Stöcker Tony, Shah N Jon
Institut für Medizin, Forschungszentrum Jülich GmbH, Jülich, Germany.
Magn Reson Med. 2006 Oct;56(4):824-34. doi: 10.1002/mrm.21011.
The magnetization-prepared rapid gradient-echo (MP-RAGE) sequence is well known and widely used for high-resolution, structural brain MRI. Here we present a new version, termed magnetization-prepared spiral acquisition gradient-echo (MP-SAGE), that employs interleaved square-spiral phase-encoding (PE) to take advantage of the 3D nature of the sequence. Resolution loss caused by point-spread function (PSF) blurring is circumvented by the use of variable flip angle (VFA) radiofrequency (RF) pulses. The pulse train is calculated by means of an accurate new signal evolution theory that is derived from the extended phase graph (EPG) description. Phantom results show excellent agreement between theory and experiment for substances with relaxation times similar to those of human brain tissue. Both phantom and in vivo results show a strong enhancement of SNR and CNR compared to the standard MP-RAGE in high-resolution MRI. The benefits for brain tissue segmentation using images obtained with MP-SAGE are shown.

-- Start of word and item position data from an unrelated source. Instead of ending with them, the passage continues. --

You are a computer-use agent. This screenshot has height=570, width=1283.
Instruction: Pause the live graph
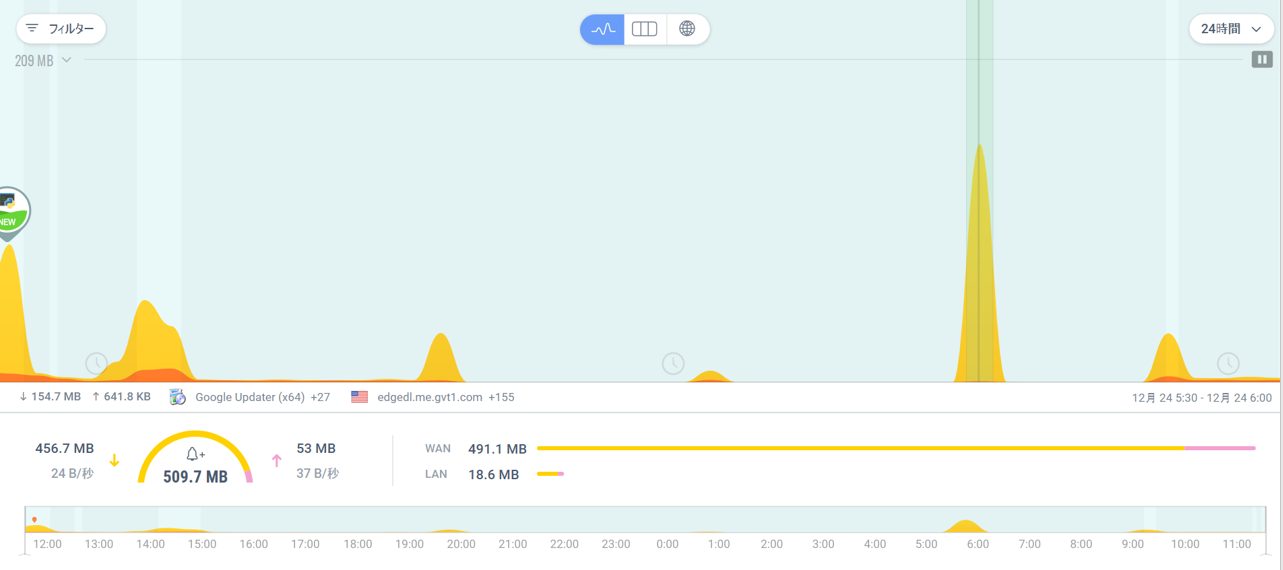[x=1262, y=60]
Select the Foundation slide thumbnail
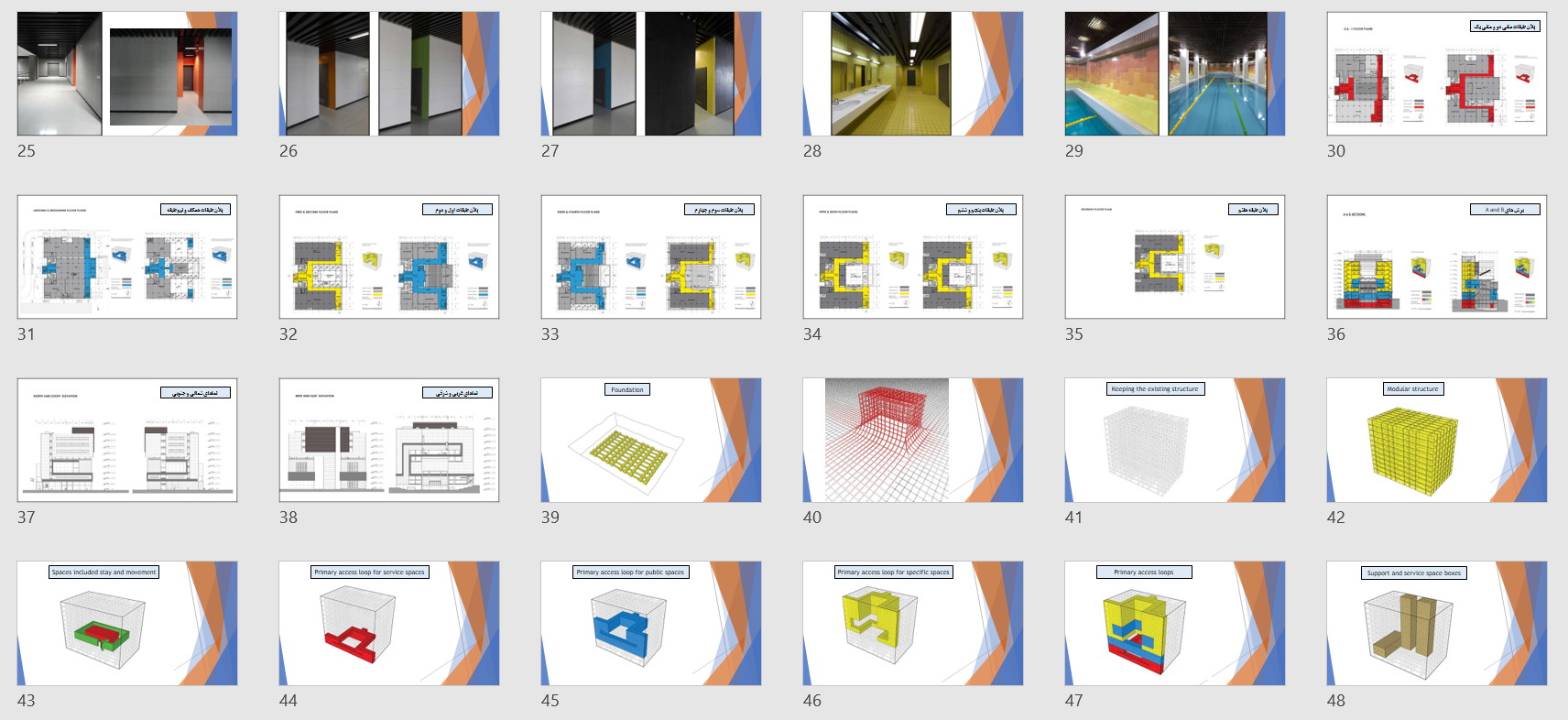Viewport: 1568px width, 720px height. tap(650, 441)
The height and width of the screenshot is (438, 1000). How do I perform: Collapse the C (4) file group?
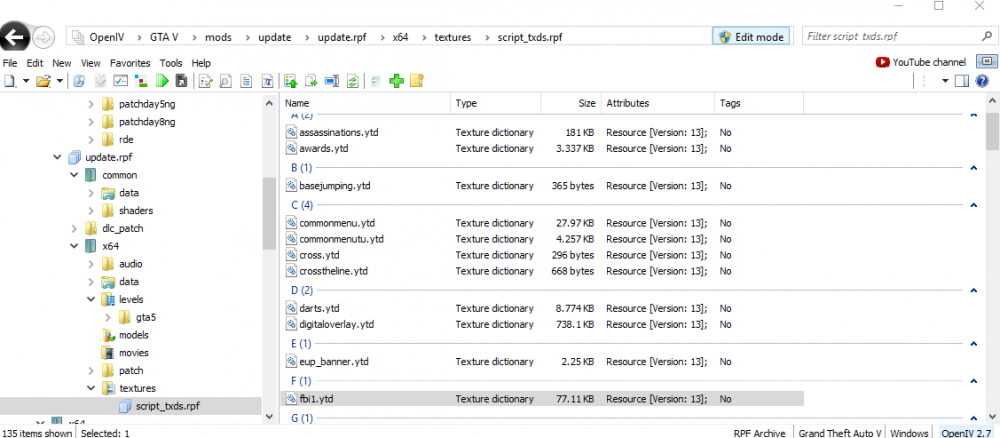pyautogui.click(x=973, y=205)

磁化准备快速梯度回波(MP-RAGE)序列广为人知,并且被广泛用于高分辨率的脑部结构磁共振成像(MRI)。在此,我们展示了一个新版本,称为磁化准备螺旋采集梯度回波(MP-SAGE),它采用交错方形螺旋相位编码(PE)来利用该序列的三维特性。通过使用可变翻转角(VFA)射频(RF)脉冲,避免了由点扩散函数(PSF)模糊引起的分辨率损失。脉冲序列是通过一种基于扩展相位图(EPG)描述推导出来的精确新信号演化理论计算得出的。模体结果表明,对于具有与人类脑组织相似弛豫时间的物质,理论与实验结果高度吻合。模体和体内实验结果均表明,与标准MP-RAGE相比,在高分辨率MRI中,MP-SAGE的信噪比(SNR)和对比噪声比(CNR)有显著提高。文中展示了使用MP-SAGE获得的图像进行脑组织分割的优势。